Si celle de Venise est très ancrée dans les  mémoires au-delà des actuelles frontières italiennes, la république de Gênes, qui a duré à peine moins longtemps (8 siècles contre 11), n’en fut pas moins une puissance d’importance, surtout au Moyen Age et tout particulièrement au XIVe siècle, celui de Boccanegra.


Simon Boccanegra. Détail de la façade du Palazzo San Giorgio à Gênes.

A Gênes comme à Venise, le pouvoir est affaire de familles, qui s’allient et se déchirent au gré du temps, des enjeux et des circonstances. Aux vieilles haines recuites entre les Spinola et les Doria, qu’évoque Simon dans le magnifique « Plebe, patrizi, popolo » de l’acte II, s’ajoutent les rivalités avec les Fieschi et les Grimaldi. Ces quatre grandes familles omniprésentes dans l’opéra de Verdi, se partagent ou se disputent le pouvoir, ou bien contrôlent ceux à qui ils le délèguent, les Adorno, les Fregoso, jusqu’aux Durazzo et Brignole. 

Cette république, ou plutôt ces cinq républiques successives, sont un curieux mélange politique , défini ainsi à la fin du XVIe siècle par le doge Matteo Seranega : « Elle ne rentre dans aucun des trois bons gouvernements, ni aucun des trois mauvais, présentés par Aristote ; mais c’en est plutôt un mélange ; ce n’est pas une démocratie, puisque le peuple ne la gouverne pas ; ce n’est pas une aristocratie, puisque tous les recensés (ascritti), c’est-à-dire les optimates, y gouvernent ; on ne dira pas non plus que c’est une anarchie car la justice y est sévère à l’égard du peuple. ».

Ainsi, on trouve d’abord la « Compagna » des consuls, créée en 1100 si on en croit les annales, sans doute inexactes, de Caffaro de Caschifellone, premier historien de la cité.  Six consuls élus pour 3 ans, parmi les plus riches habitants de la ville, qu’ils soient aristocrates issus des vieilles familles qui contrôlent Gênes depuis toujours, ou bourgeois fortunés.  Puis, à partir de la fin du XIIe siècle, vient le temps des « podestats », à l’instar de ce que l’on trouve alors dans plusieurs communes de la péninsule italienne, sous le contrôle plus ou moins lointain de l’empereur romain germanique.
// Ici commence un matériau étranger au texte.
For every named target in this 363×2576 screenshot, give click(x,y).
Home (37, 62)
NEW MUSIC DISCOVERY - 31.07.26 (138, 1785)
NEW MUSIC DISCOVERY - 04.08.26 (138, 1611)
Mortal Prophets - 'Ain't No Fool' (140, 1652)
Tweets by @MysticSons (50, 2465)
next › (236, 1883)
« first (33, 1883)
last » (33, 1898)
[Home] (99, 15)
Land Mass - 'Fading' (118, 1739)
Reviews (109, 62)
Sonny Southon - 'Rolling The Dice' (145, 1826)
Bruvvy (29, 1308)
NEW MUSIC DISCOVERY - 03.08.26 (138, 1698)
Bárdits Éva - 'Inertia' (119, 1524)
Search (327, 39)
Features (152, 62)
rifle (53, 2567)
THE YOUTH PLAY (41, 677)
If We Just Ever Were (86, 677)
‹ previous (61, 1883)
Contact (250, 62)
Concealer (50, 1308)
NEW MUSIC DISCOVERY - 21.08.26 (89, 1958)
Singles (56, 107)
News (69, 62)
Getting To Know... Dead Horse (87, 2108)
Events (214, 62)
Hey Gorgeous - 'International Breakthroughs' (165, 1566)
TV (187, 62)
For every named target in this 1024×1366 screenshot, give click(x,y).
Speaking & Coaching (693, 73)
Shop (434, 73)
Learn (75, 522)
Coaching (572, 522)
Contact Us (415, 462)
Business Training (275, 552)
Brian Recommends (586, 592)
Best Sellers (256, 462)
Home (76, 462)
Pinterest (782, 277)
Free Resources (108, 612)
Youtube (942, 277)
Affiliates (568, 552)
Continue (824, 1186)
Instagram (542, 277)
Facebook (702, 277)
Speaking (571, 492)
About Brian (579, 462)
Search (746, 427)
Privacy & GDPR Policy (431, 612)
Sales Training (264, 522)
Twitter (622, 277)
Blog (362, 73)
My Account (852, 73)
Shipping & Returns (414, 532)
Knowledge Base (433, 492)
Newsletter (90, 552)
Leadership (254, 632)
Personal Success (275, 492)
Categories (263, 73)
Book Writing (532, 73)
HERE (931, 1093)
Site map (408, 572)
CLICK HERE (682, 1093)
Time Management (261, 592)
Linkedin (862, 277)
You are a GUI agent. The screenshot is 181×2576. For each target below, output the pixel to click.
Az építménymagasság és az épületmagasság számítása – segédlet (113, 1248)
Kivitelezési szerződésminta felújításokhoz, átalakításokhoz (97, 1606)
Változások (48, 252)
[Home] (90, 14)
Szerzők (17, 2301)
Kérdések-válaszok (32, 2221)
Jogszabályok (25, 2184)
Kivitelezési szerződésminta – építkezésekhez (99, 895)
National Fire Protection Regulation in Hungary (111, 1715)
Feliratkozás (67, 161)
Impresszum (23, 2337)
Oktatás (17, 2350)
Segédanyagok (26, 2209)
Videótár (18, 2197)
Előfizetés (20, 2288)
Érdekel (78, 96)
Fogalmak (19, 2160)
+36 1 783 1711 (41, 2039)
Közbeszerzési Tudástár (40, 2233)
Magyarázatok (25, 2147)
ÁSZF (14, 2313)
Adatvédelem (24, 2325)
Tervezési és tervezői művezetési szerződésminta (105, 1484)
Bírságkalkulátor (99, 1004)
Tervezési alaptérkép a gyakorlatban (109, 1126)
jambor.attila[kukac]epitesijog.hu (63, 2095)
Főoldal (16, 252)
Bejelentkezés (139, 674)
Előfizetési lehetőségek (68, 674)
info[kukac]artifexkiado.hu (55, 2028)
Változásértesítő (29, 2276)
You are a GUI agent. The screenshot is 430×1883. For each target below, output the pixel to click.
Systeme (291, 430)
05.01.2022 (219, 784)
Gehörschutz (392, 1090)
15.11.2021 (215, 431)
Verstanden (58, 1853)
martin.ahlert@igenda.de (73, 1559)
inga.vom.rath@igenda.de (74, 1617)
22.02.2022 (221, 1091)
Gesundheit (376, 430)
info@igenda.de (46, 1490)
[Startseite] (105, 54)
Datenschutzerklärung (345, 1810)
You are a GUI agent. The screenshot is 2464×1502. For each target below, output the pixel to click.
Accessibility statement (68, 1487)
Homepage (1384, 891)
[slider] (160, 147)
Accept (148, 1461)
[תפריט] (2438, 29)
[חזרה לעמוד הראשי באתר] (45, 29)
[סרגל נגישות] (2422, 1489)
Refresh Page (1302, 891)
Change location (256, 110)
Le podestat est une sorte de gouverneur élu pour un an, dont la particularité est de venir d’une autre cité ou d’un autre pays, ce qui lui confère une forme d’impartialité dans les affaires de justice locale, dont il a la charge en même temps que le pouvoir exécutif. L’un des premiers, Jacopo de Balduino, est ainsi un grand juriste bolognais.

Dépositaire du mandat du peuple, il gouverne avec deux instances, le Grand Conseil (entre 60 et 100 membres) et un conseil plus restreint dont on ne sait pas grand chose. Peu à peu, le peuple, régulièrement convoqué en assemblée générale, est tenu à l’écart des affaires de la cité.

En 1257, une révolution renverse ce mode de gouvernement. C’est là que la famille Boccanegra entre en scène et on ne peut pas comprendre Simon sans se pencher sur son aïeul Guglielmo.

Ce dernier est en effet désigné pour être son capitaine par le peuple, réuni à l’église San Siro de Gênes. Ce Boccanegra n’est pas issu de la haute noblesse. Il était consul des Génois en France, à Aigues-Mortes, puis à Acre, avant de devenir membre du Grand Conseil. Le nouveau capitaine est entouré de 32  anciens (4 par quartier de la ville), doté de 1000 lires par an et d’un palais, flanqué d’un juge, de deux scribes, 12 serviteurs et 50 soldats attachés à sa personne. Il est élu pour 10 ans. S’il meurt avant le terme, un de ses frères devra le remplacer. Pour autant, le système du podestat demeure, mais ce dernier est désigné par le capitaine. 

Si Guglielmo Boccanegra n’est pas un grand aristocrate, il n’est pas sans moyens. C’est un banquier relativement riche. Il est soutenu par les Gibelins, le parti de l’empereur romain germanique. Ces derniers, exilés par le pouvoir des Guelfes – partisans du pape – reviennent lorsque Boccanegra accède au capitanat. Ils vouent une forte animosité aux principales familles associées aux Guelfes, les Fieschi en tête, mais aussi les Grimaldi, lesquels détiennent les clés du pouvoir économique. Apparenté à de nombreuses familles nobles des Gibelins, il semble que Guglielmo Boccanegra ait focalisé les espoirs d’un peuple très versatile. Le nouveau capitaine entend utiliser fermement et de façon très autoritaire le pouvoir qui lui est concédé. Il met au pas l’archevêque en supprimant l’impôt que ce dernier prélevait jusque là sur les marchandises entrant dans Gênes. De même, toutes ses décisions sont favorables aux intérêts du peuple contre les nobles guelfes. Ces derniers fomentent une révolte dès 1259 mais Boccanegra la déjoue, les exile et rase leur maison. Dès lors, Boccanegra n’est plus seulement le chef du peuple, il se réclame de la Commune tout entière. Trois ans plus tard, une alliance des familles riches issues du peuple et de l’aristocratie finit par le contraindre à l’exil. Il retourne à Aigues-Mortes, où il se mettra au service de Saint-Louis, qui veut fortifier cette ville pour en faire partir les croisades. Les fameuses fortifications d’Aigues-Mortes sont donc l’œuvre d’un Boccanegra. 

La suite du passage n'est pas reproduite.